He smiled faintly to himself. 'Whom should I love?—Art?—a woman?—what woman?' Elena seemed far removed from him, lost to him, a stranger—dead. The others—still further off, dead for evermore. Therefore he was free. But why renew a pursuit so useless and so perilous? Why stretch out his hand again towards the tree of knowledge? 'The tree of knowledge has been plucked—all's known!' as Byron said in Don Juan. What he desired, at the bottom of his heart, was to give himself freely, gratefully to some higher and purer being. But where to find that being was the question.
Truly his salvation in the future lay rather in the practice of caution, prudence, sagacity. His tone of mind seemed to him admirably expressed in a sonnet of a contemporary poet, whom, from a certain affinity of literary tastes and similar æsthetic education, he particularly affected—
'I am as one who lays himself to rest
Under the shadow of a laden tree;
Above his head hangs the ripe fruit, and he
Is weary of drawing bow or arbalest.
He shakes not the fair bough that lowliest
Droops, neither lifts he hand, nor turns to see;
But lies, and gathers to him indolently
The fruits that drop into his very breast.
In that juiced sweetness, over-exquisite,
He bites not deep; he fears the bitterness;
Yet sets it to his lips, that he may smell,
Sucks it with pleasure, not with greediness,
And he is neither grieved nor glad at it.
This is the ending of the parable.'
Art! Art! She was the only faithful mistress—forever young—immortal; there was the Fountain of all pure joys, closed to the multitude but freely open to the elect; that was the precious Food which makes a man like unto a god! How could he have quaffed from other cups after having pressed his lips to that one?—how have followed after other joys when he had tasted that supreme one?
'But what if my intellect has become decadent?—if my hand has lost its cunning? What if I am no longer worthy?' He was seized with such panic at the thought, that he set himself wildly to find some immediate means of proving to himself the irrational nature of his fears. He would instantly compose some difficult verses, draw a figure, engrave a plate, solve some problem of form. Well—and what then? Might not the result be entirely fallacious? The slow decay of power may be imperceptible to the possessor—that is the terrible thing about it. The artist who loses his genius little by little is unaware of his progressive feebleness, for as he loses his power of production he also loses his critical faculty, his judgment. He no longer perceives the defects of his work—does not know that it is mediocre or bad. That is the horror of it! The artist who has fallen from his original high estate is no more conscious of his failings than the lunatic is aware of his mental aberration.
Andrea was seized with terror. Better—far better be dead! Never, as at this moment, had he so fully grasped the divine nature of that gift, never had the spark of genius appeared to him so sacred. His whole being was shaken to its foundations by the mere suggestion that that gift might be destroyed, that spark extinguished. Better to die!
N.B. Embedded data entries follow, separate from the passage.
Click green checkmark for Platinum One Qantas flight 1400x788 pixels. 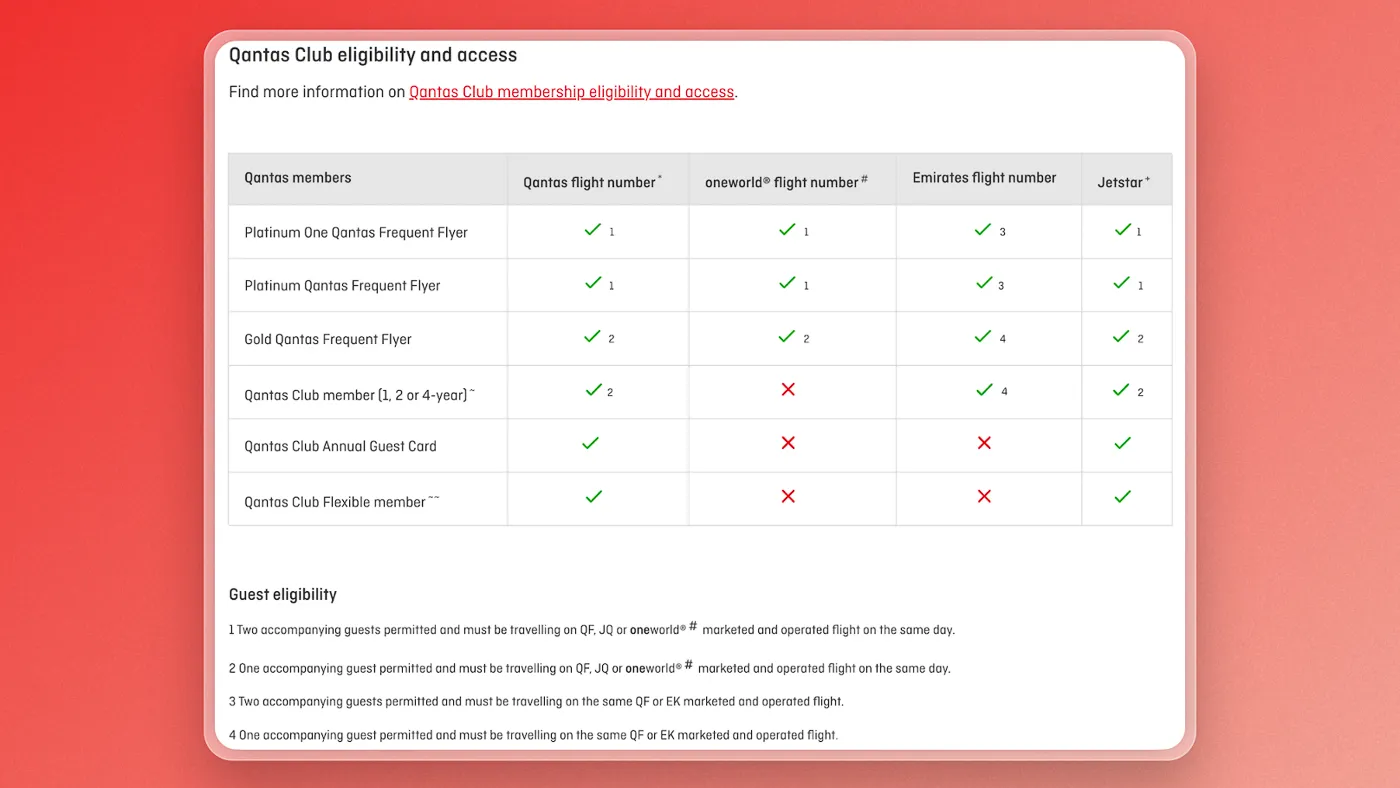pyautogui.click(x=593, y=230)
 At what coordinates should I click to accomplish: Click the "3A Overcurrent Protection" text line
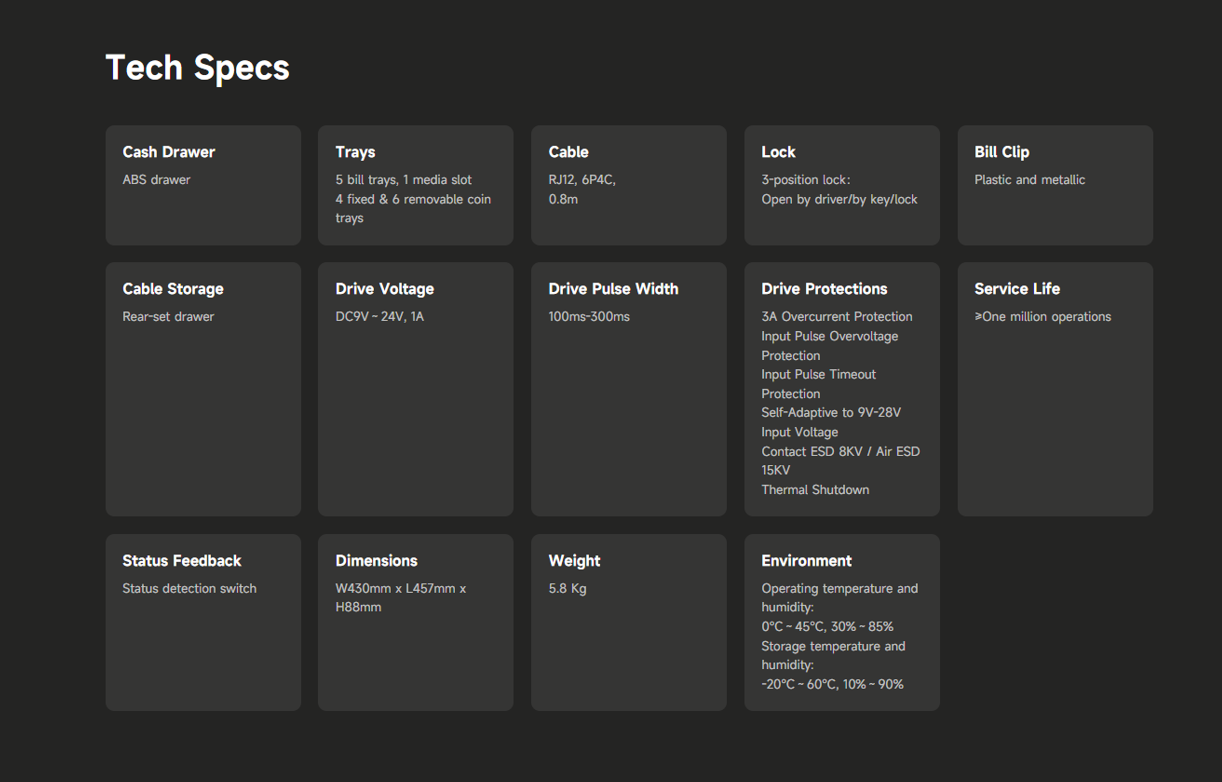tap(836, 317)
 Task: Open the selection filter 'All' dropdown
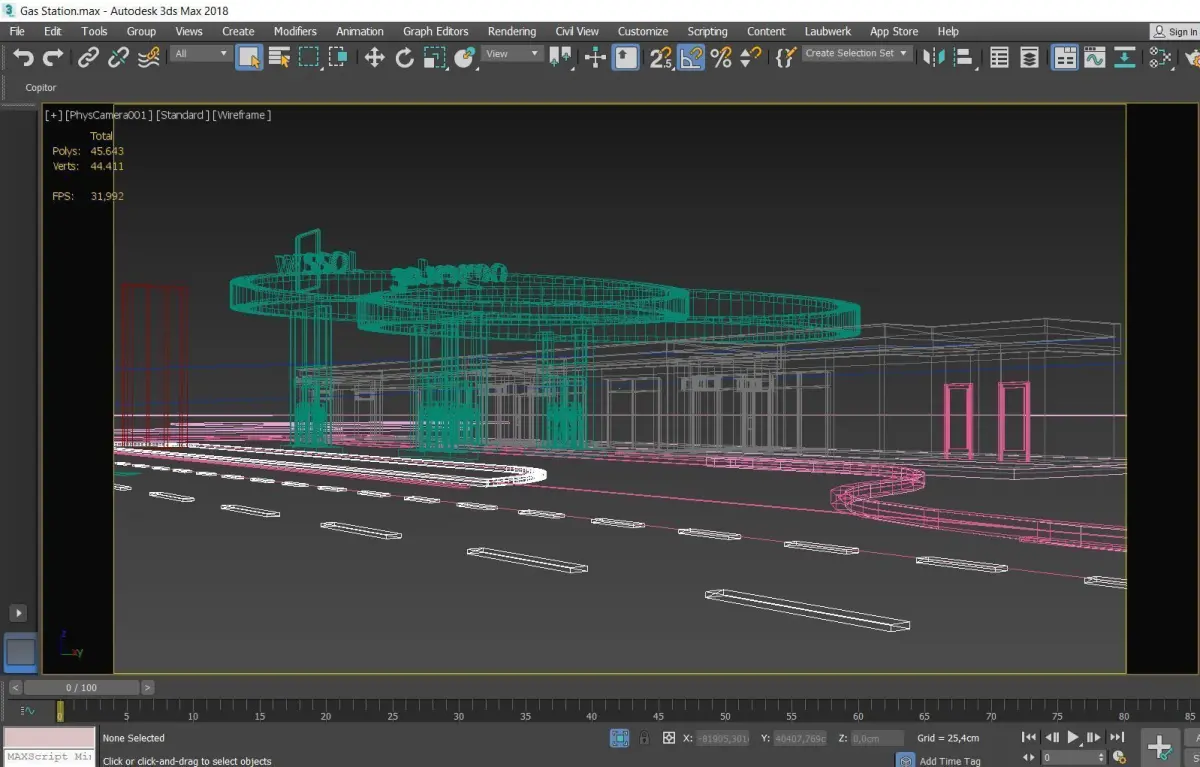click(201, 54)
He lifted his head and shook off his inertia, then he went down to the park and walked slowly under the trees, unable to form a definite plan. A light breeze rippled through the tree tops, now and again the leaves rustled as if a band of squirrels were passing through them; patches of blue sky gleamed between the branches like eyes beneath their lids. Arrived at a favourite spot of his, a sort of tiny lucus presided over by a four-fronted Hermes plunged in quadruple meditation, he stopped and seated himself on the grass, with his back against the pedestal of the statue and his face turned to the sea. Before him the tree-trunks, straight but of uneven height, like the pipes of the great god Pan, intercepted his view of the sea; all around him the acanthus spread the exquisite grace of its foliage, symmetrical as the capitals of Callimachus.